Texte cité ▸
"""

Information en santé des jeunes sourds
Question de Mme Colette Mélot (Seine-et-Marne – Les Indépendants) publiée le 20/04/2023
Mme Colette Mélot attire l’attention de M. le ministre de l’éducation nationale et de la jeunesse sur l’accès aux informations concernant la santé pour les jeunes sourds et malentendants.
Agir pour la réduction des inégalités est aujourd’hui une priorité des politiques publiques. Mais nous le savons, les personnes en situation de handicap sont potentiellement plus vulnérables et moins réceptives aux actions de prévention. Les campagnes de prévention sont difficilement accessibles aux malentendants dans la mesure où la maîtrise de la lecture ayant été freinée par le handicap, elle peut les mettre en difficulté dans la compréhension des messages. De plus, les sourds ont un mode de communication très visuel. Les supports de prévention « classiques » sont donc peu adaptés à ce public.

"""

Données fournies ▸

"""

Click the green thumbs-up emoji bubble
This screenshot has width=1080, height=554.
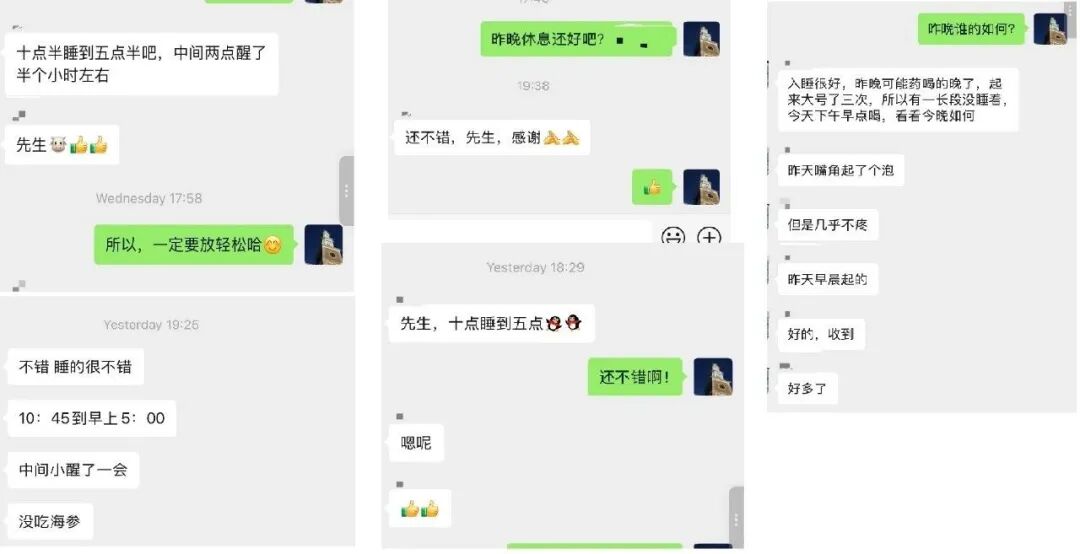652,187
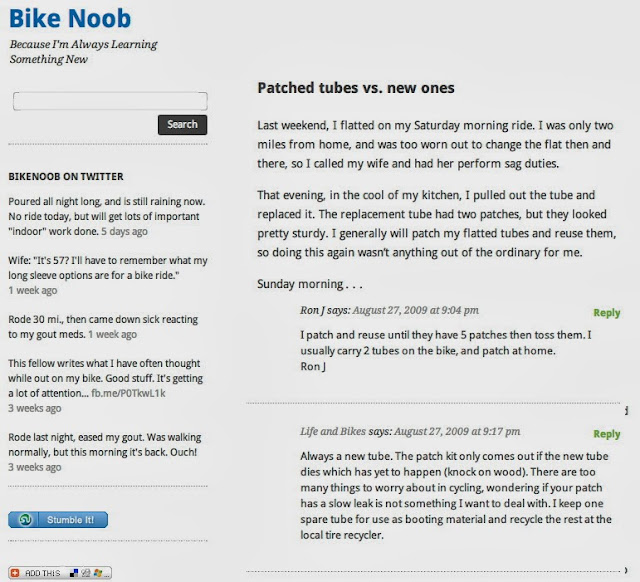
Task: Open the Patched tubes vs. new ones post
Action: (x=356, y=88)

"""

Exercice proposé A ▸ Résumez le texte cité en deux phrases.
Exercice proposé B ▸ Reproduisez à l'identique toutes les lignes des enregistrements ci-dessus, en laissant les images de côté.

Réponse correcte A ▸ Mme Colette Mélot attire l'attention du ministre de l'éducation nationale et de la jeunesse sur l'accès des jeunes sourds et malentendants aux informations concernant la santé. Elle souligne que les campagnes de prévention leur sont difficilement accessibles, car leur maîtrise de la lecture a pu être freinée par le handicap et leur mode de communication est très visuel, ce qui rend les supports classiques peu adaptés.

Réponse correcte B ▸
Click the green thumbs-up emoji bubble
This screenshot has width=1080, height=554.
652,187
Task: Open the Patched tubes vs. new ones post
Action: (x=356, y=88)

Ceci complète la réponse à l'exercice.